October falls again! Expect polychromatic corn, terrifying masks, and (this year) a spike in the sale of cornhusk-colored wigs and pumpkin-colored foundation. And expect the Bureau to run reviews of horror movies old and new, counting down to the haunted thirty-first.

We’re beginning with a release from this autumn, a sequel to the film that initiated the found-footage horror genre, and demonstrated the power of the internet to convince people horrific fantasy was real.1 And that sequel begins with evidence that Heather Donahue did not die those twenty years ago…

Our full schedule for October appears below.

Title: The Blair Witch

Director: Adam Wingard
Writer: Simon Barrett

Cast
James Allen McCune as James Donahue
Callie Hernandez as Lisa Arlington
Corbin Reid as Ashley
Brandon Scott as Peter
Wes Robinson as Lane
Valorie Curry as Talia

Premise:

After seeing online footage that suggests Heather Donahue remains alive, somewhere in the Black Hills of Maryland, her much younger brother and his friends head out to find her.
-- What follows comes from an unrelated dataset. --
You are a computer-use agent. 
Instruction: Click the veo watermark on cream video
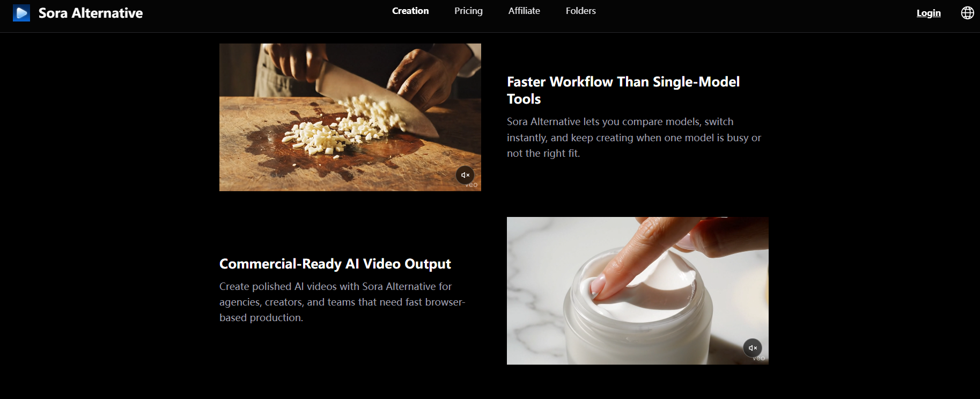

Along the way, they team up with the couple who posted the footage.

As you might imagine, the plan does not end well.

High Point:

The film features better acting than The Blair Witch Project, and it ups the ante on found footage. It’s 2016; these lost filmmakers have multiple cameras, including a GoPro drone. Hand-held cameras aren’t nearly as shaky these days, and you’re less likely to experience nausea from the movement.

Low Points

Forget suggested horror: this film gives us a Blair Witch capable of manipulating time and space. The characters quickly find themselves wandering an endless night and finally arriving at a house no one has seen in years of searching. When there are no rules and the adversary can do pretty much anything, and you already know everyone or nearly everyone will die, it is hard to feel any real suspense regarding the outcome.

The red herring plot of manipulation by their newfound associates, meanwhile, gets dropped a little too quickly, rather than exploited for its potential.

The Scores:

Originality: 1/6 Despite the changes to film technology and style, the sequel maintains the beats of the original, amplified by Hollywood and lightly mixed with Marble Hornets.

Effects: 4/6

Acting: 5/6

Production: 5/6

Story: 4/6 The story is fine, but rather over-the-top for the genre, which relies heavily on suggestion. Curiously, while they retell Elly Kedward’s story, they give no explanation for Rustin Parr, whose backstory forms a key part of the plot.

Emotional Response: 4/6 A house-related sequence near the end briefly creates the horror and intensity the film clearly intended to create more often.

Overall: 3/6 The sequel could not hope to match the purity of the original, but it might have tried a little harder. We have modern special effects, jump scares, and a quasi-visible witch: everything the first film was lauded for avoiding.

In total, The Blair Witch receives 26/42

Notes

1. A handful of fake found footage films predate the original Blair Witch Project, which certainly mainstreamed the genre. Cannibal Holocaust (1980) may be the first, and it also generated publicity by suggesting it consisted of real found footage. Even earlier, Snuff (1975) traded on rumours of “Snuff Films” by including a section that purported to be actual footage of a killing. By all accounts (I have not seen the movie), the scene is not only faked, but badly faked.

October Countdown

October 1: Blair Witch (2016)

October 8: Ghost Slayer Ayashi (2006)

October 15: Shin Godzilla (2016)

October 22: Dracula vs Frankenstein “marathon” (1971, 1971, and 1969!)